Hibriditas linguistik dimaksudkan oleh Bhaba adalah fenomena dimana penduduk pribumi dapat menggunakan bahasa penjajah, dalam hal ini banyak difasilitasi oleh pendidikan formal. Dampaknya bagi negara-negara bekas jajahan antara lain masuknya kata-kata serapan dari bahasa penjajah ke bahasa pribumi. Atau malah, negeri jajahan secara penuh menganggap bahasa penjajah sebagai bahasa resmi negara, seperi terlihat dibanyak negara jajahan Inggris.

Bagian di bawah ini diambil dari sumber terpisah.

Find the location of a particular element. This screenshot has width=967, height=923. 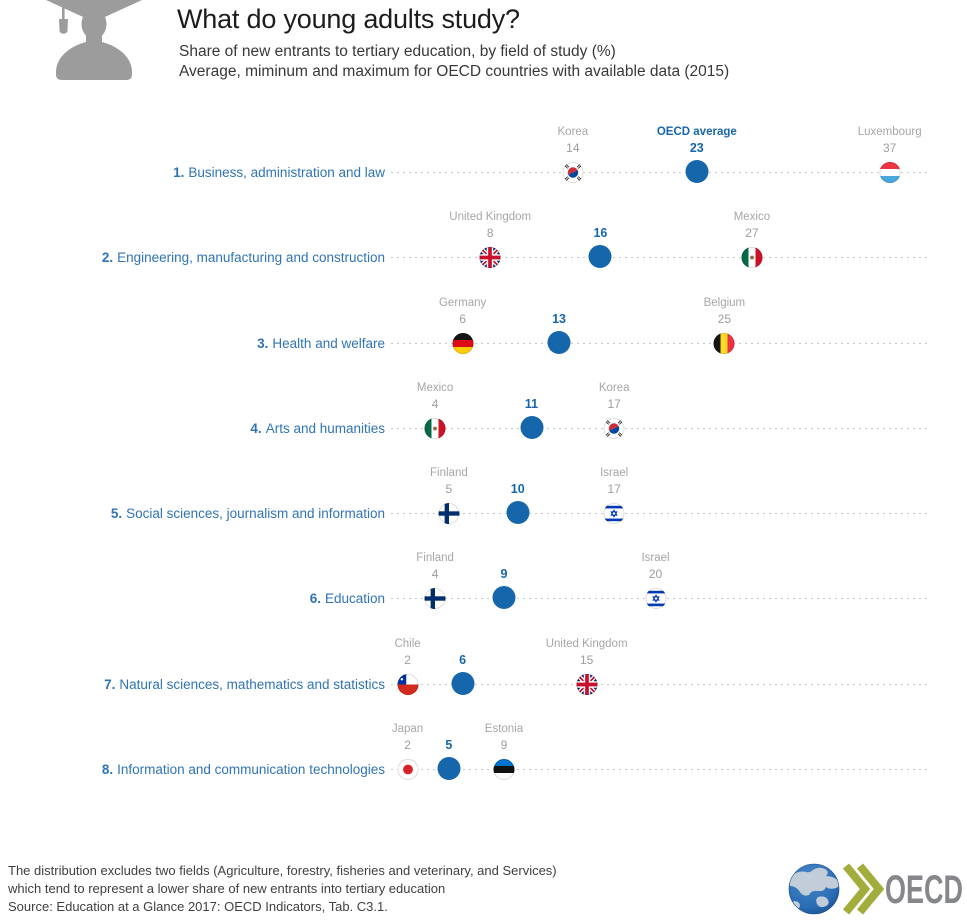

field-rank: 7. is located at coordinates (110, 684).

Kemudian adalah hibriditas literatur, tentunya fenomena ini muncul setalah hibriditas lingustik tercipta. Menurut Bhaba, hibriditas literatur adalah fernomena kaum pribumi mulai memahami cerita-cerita, informasi, dan gaya penulisan dari literatur yang ada di negeri jajahan terutama lewat karya novel. Dengan demikian, tentunya tidak dibanyak orang, akan muncul imagi-imagi tentang kondisi dunia Barat, khususnya negeri penjajah, yang tergambar lewat literatur-literatur yang dibacanya. Selanjunya, mereka menggunakan literatur-literatur tersebut sebagai bahan inspirasi untuk mereka menciptakan literatur-literatur yang menggambarkan kondisi sosial, budaya, dan politik masyarakat pribumi yang pada akhirnya literatur lokal ini menginspirasi bagi banyak pihak untuk melakukan perubahan dan kemerdekaan.

Selanjutnya adalah hibriditas budaya. Budaya sebagaimana dimaknai sekarang yang mencakup seni, cara berpakaian, lagu, makanan, cara bersikap, dan masih banyak lagi. Dalam hal ini pun, hibriditas budaya dimaknai sebagai percampuran budaya antara entitas lokal dengan yang dari Barat. Sehingga, sesungguhnya hibriditas budaya tidak jauh berbeda dengan fenomena mimikri. Hal ini dipahami karena adanya anggapan umum di era kolonial, bahwa budaya Barat yang dibawa oleh para penjajah lebih unggul dan lebih tinggi dibandingkan dengan budaya pribumi yang dilekatkan stigma tradisional dan ketinggalan zaman.

Melampaui Poskolonialisme

Kontribusi Bhaba dalam ranah poskolonialisme adalah perspektif baru dalam melihat hubungan antara penjajah (colonizer) dan yang dijajah (colonialized). Jika Said dan Spivak cenderung melihat relasi itu dalam dikotomis yang terpolarisasi, Bhaba memberikan kontribusi dengan memberikan tekanan pada agen (agency). Bhaba melihat sesungguhnya kaum subaltern-meminjam istilah Spivak- tidak serta merta menerima kondisi penjajahan dengan pasrah dan tidak melakukan perlawanan. Konsep mimikri dan hibriditas sesungguhnya merupakan alat untuk melihat aktifnya agen dalam melihat situasi yang berkembang, dalam konteks penjajahan. Pun Bhaba memperlihatkan fenomena dominasi penjajah sesungguhnya bukan hanya karena besarnya power yang dimiliki, namun juga karena ketakutan yang melihat kondisi yang berlangsung. Di sisi lain, para kaum pribumi sesungguhnya memiliki potensi melawan, walaupun dengan bentuk-bentuk yang sederhana. Hal inilah yang dapat memberikan penjelasan terhadap munculnya gerakan-gerakan perlawanan/nasionalisme yang marak di Asia-Afrika menjelang berakhirnya perang dunia ke-2.